▶ **Exercise**: Quote the data below word for word, omitting the pictures.

▶ **Extracted material**:
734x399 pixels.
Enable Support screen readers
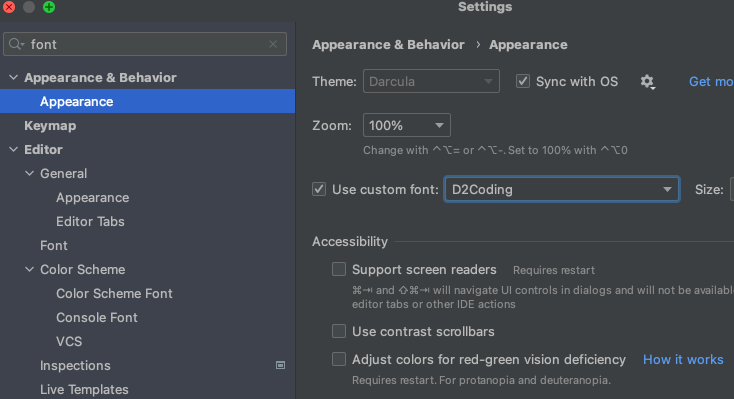click(339, 269)
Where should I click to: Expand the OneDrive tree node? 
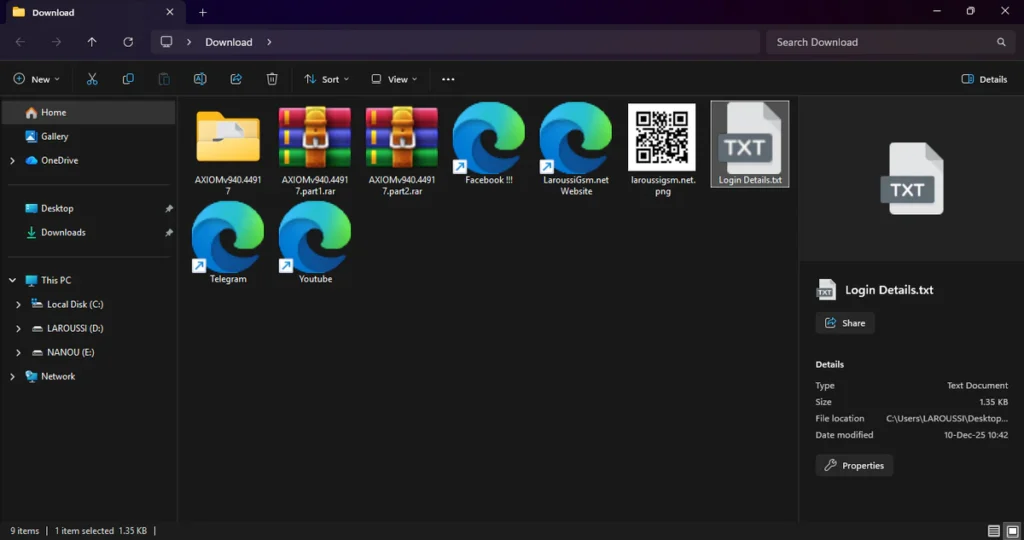coord(12,160)
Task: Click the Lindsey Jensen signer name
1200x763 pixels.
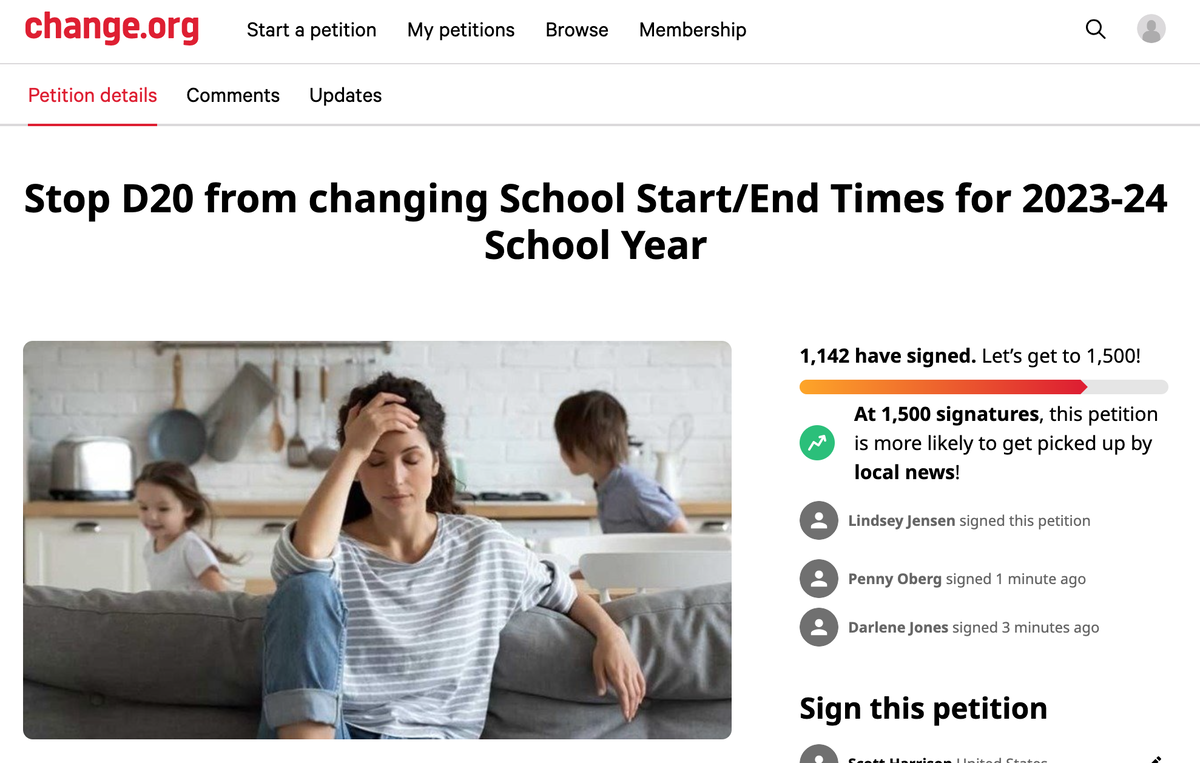Action: pyautogui.click(x=901, y=521)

▶ **Complete output**:
734x399 pixels.
Enable Support screen readers
click(339, 269)
Where should I click to: Expand the OneDrive tree node? 
coord(12,160)
Task: Click the Lindsey Jensen signer name
1200x763 pixels.
Action: pyautogui.click(x=901, y=521)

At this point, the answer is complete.